Phase I clinical trial shows promise of adipose-derived stem cells in treating lymphedema
Can stem cells alleviate lymphedema, a chronic debilitating condition affecting up to one in three women treated for breast cancer? Results of a phase I clinical trial released today in STEM CELLS Translational Medicine (SCTM) show there is a strong possibility that the answer is yes.
Lymphedema is swelling due to a build-up of fluid in lymph nodes—vessels that help rid the body of toxins, waste, and other unwanted materials- usually occurring in an arm or leg. While it can be the result of an inherited condition, its most common cause in the Western world is the removal of or damage to the lymph nodes during the course of cancer treatment. The results can be both physical (the swollen area can be stiff and/or sore and there is an increased chance of infection) and cosmetic (the skin can become leathery and scarred, and the affected limb can be grossly swollen and deformed).
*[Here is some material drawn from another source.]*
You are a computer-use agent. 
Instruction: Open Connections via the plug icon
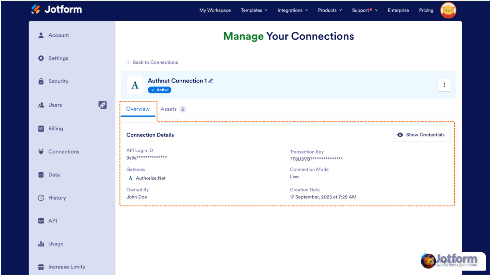coord(41,151)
Mads Gustaf Jørgensen, M.D., of the Department of Plastic Surgery, Odense University Hospital in Denmark, is corresponding author of the study whose results are detailed in SCTM. “Patients with breast cancer-related lymphedema (BCRL) have reduced quality of life and arm function. Current treatments are palliative only. The focus is on controlling the condition through exercise, compression garments and pumps, manual drainage, meticulous skin care, therapy and a healthy lifestyle.
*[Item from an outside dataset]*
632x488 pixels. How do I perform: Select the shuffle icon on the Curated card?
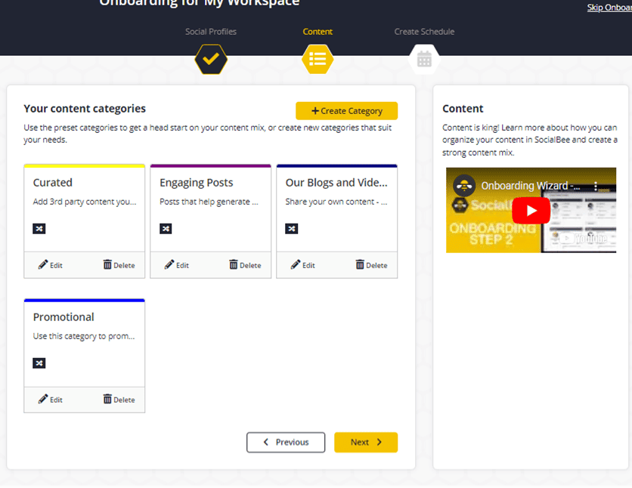pos(39,228)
“However, while treatments to improve lymphedema are lacking, preclinical studies suggest that adipose-derived regenerative cells (ADRCs) can alleviate lymphedema,” he said. “We, therefore, aimed to assess whether ADRCs can alleviate lymphedema in clinical reality with long-term follow-up.”
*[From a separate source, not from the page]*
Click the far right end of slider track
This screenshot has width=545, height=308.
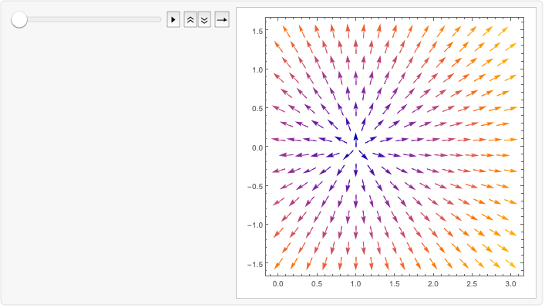[x=160, y=19]
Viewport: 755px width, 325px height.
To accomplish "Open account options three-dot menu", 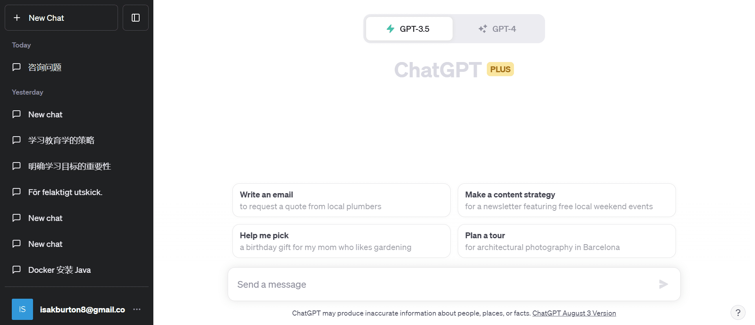I will point(137,309).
The study’s primary endpoint was change in arm volume, with secondary endpoints of safety, change in lymphedema symptoms, quality of life, lymphedema-associated cellulitis and conservative treatment use.
To conduct their study, the team treated 10 BCRL patients with ADRCs—which are harvested from adult fat—and a scar-releasing lipotransfer to the axillary region. When they followed up with each patient at intervals of 1, 3, 6, 12 and 48 months post-treatment, they saw no significant decrease in BCRL volume.
“However,” Dr. Jørgensen said, “self-reported upper extremity disability and arm heaviness and tension improved. Six patients reduced their use of conservative BCRL treatment. Five felt that their BCRL had improved substantially, and four of these would redo the treatment. We did not observe any cases of locoregional breast cancer recurrence.”
“This has led us to conclude that axillary-delivered ADRCs and lipotransfer are safe, feasible and improved BCRL symptoms and upper extremity function. Their effectiveness was observed shortly after treatment and sustained for up to four years. Randomized controlled trials are needed to confirm the results of this study,” he added.